Recent months have seen talk of a hydrogen revolution turn to action, with a series of spending commitments and investments pointing to a future where hydrogen will be a mainstream source of sustainable fuel. According to the Hydrogen Council, 18 countries have now produced road maps or strategy documents setting out their intentions in this regard.
Germany alone has announced a US$7.9bn plan to invest in its renewable hydrogen economy, with the European Union (EU) setting out ambitious plans to develop renewable hydrogen production, with the aim of generating ten million tonnes of renewable hydrogen, annually, across the region by 2030. The EU’s goal is for renewable hydrogen technologies to reach maturity and be deployed at large scale from 2030 to 2050.
Hydrogen – the most abundant element on earth – is already used as a fuel source in certain industries. As it contains no carbon, it produces zero emissions, only water. However, its credentials as a truly sustainable fuel source rest on the way in which it is produced. Green hydrogen is completely carbon free as its production does not involve the use of any fossil fuels.
The most well-known way of producing hydrogen is by the electrolysis of water.

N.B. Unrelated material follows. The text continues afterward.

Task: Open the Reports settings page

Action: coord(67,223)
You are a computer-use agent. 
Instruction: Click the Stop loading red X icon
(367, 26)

During this process, an electric current is used to separate water into its component elements – hydrogen and oxygen. When the electric current is derived from a renewable source – solar photo voltaic panels or a wind turbine – it is known as green hydrogen.
Platinum also plays a significant part in this environmentally-friendly way of producing hydrogen; it is used during the electrolysis process as a catalyst to provide the performance and durability necessary for commercial scale systems.
At present, only a small proportion – less than one per cent – of hydrogen produced is green hydrogen. The remainder is made by stripping hydrogen from fossil fuels such as methane, natural gas or coal. If the carbon dioxide emitted in the process is captured and buried underground in a process known as carbon capture and storage (CCS), some of its harmful environmental effects are mitigated. Hydrogen produced from this method is called blue hydrogen. It is expected that blue hydrogen will continue to be used as a stepping-stone to achieving longer-term green hydrogen goals while renewable energy production is ramped up and infrastructure developed.
Looking ahead, the potential growth of green hydrogen in the world’s energy system is significant. Its long-term energy storage capabilities could help to decarbonise transport, heating and industrial processes. The International Renewable Energy Agency estimates that the world will need 19 exajoules of green hydrogen by 2050, or between 133 million and 158 million tonnes a year, should green hydrogen replace the current use of fossil fuels in these sectors.
Platinum in fuel cells for fuel cell electric vehicles is already a small, but growing, demand source for this precious metal. With the global hydrogen economy predicted to be worth US$2.5 trillion and supporting 30 million jobs by 2050, platinum’s dual role in unlocking green hydrogen and its uses places it in the sweet spot, making it a major beneficiary as the green hydrogen revolution moves us closer to the hydrogen economy.